I have a very large family. Made up of sons and daughters, mothers and fathers, sisters and brothers. Some are even related. Most of my family members are tough as nails, but only when handling the challenges of life. Most are gentle as doves when handling other people’s hearts.

That’s why I love them. They are my Army family. They support me, they laugh and cry with me and I do the same with them. We share common experiences, even if we weren’t stationed in the same place at the same time. Because they can relate, we have a short-hand — an understanding — so some things can be left unspoken.

But that doesn’t mean there aren’t lots of words exchanged. And lots of hugs and smiles. My Army family lives all over the world, but we are never far apart. A phone call, a Facebook post, a text — that’s all we need to reconnect. We have memories we will fondly hold onto for a lifetime.

There is much gratitude and joy every time we think of each other or whenever we are blessed to actually be together. I didn’t know when I married my soldier that I would gain all this, but what a happy surprise — what a splendid gift our Army family is.

These experiences are not unique to me. Ask anyone who has served for more than a little while and most will concur with my sentiments.

Another great example of the Army family taking care of each other can be found in the private organizations that are Army-spouse run, with the main — or often sole — purpose of assisting people in need in our communities. Here at Fort Hood, we have the Fort Hood Spouses Club, the Fort Hood Area Military Family Member Scholarship Fund, the Fort Hood Area Thrift Shop, the Fort Hood Volunteer Childcare Fund and the venerable Santa’s Workshop.

All of these organizations work to improve the quality of life for Fort Hood families and services or organizations that support or benefit them, on and off post. They are run by Army family members, active duty and retired, who want to give back and take their jobs very seriously while finding much joy in their efforts to help others.

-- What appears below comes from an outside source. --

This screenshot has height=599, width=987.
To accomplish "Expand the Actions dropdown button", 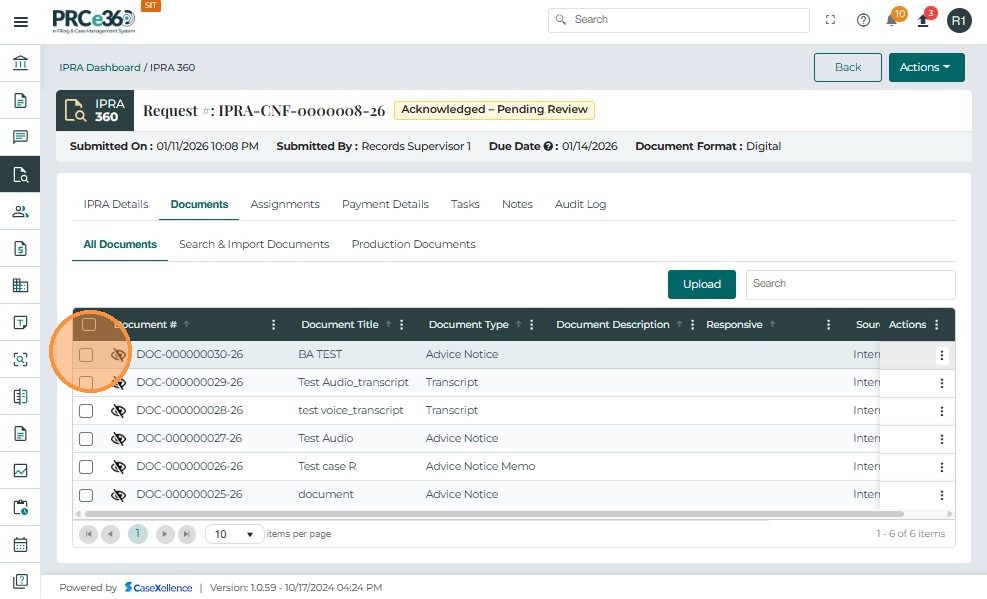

They all welcome volunteers to serve on their boards and/or to help with fundraisers. If you are an Army spouse or service member, the Army Volunteer Corps office on Fort Hood can help put you in touch with any of these organizations. Their phone number is 254-287-8657. All of them have Facebook pages, if you want to check them out or contact them directly.

While the Army family reflects the society from which we come, we are also often a bright, shining example of what service is all about. Our soldiers, of course, personify this with their profession, but families serve, too, and the sacrifices of the family are many. The most impressive thing is that so many of us work in a voluntary capacity in addition to the selfless service that is embodied in the career of a soldier or the life of a family member.

At this time of year that is all about family, I think it’s the perfect time to celebrate the spirit of service and the generosity of our Army family that is born of compassion and a sincere desire to help our comrades in arms and our fellow citizens in the civilian world.

My next column won’t appear until December 28, so I just want to wish everyone a very blessed and safe Christmas and a Happy New Year. Please remember our deployed troops this holiday season and their loved ones, also. Please think about the Gold Star and survivor families, too, who are without their special someone every day, but feel it more keenly at this time of year. If you are a family member with a deployed soldier or you have lost a loved one who was serving in uniform, I want you to know that I keep you all in my prayers each day and I know that many others do, too.

To everyone, near and far, I sincerely echo Tiny Tim’s immortal words — “God bless us, every one,” this Christmas and always.

Lynda Macfarland is the spouse of the III Corps and Fort Hood commanding general. She is a proud Army wife, mother and advocate for military families.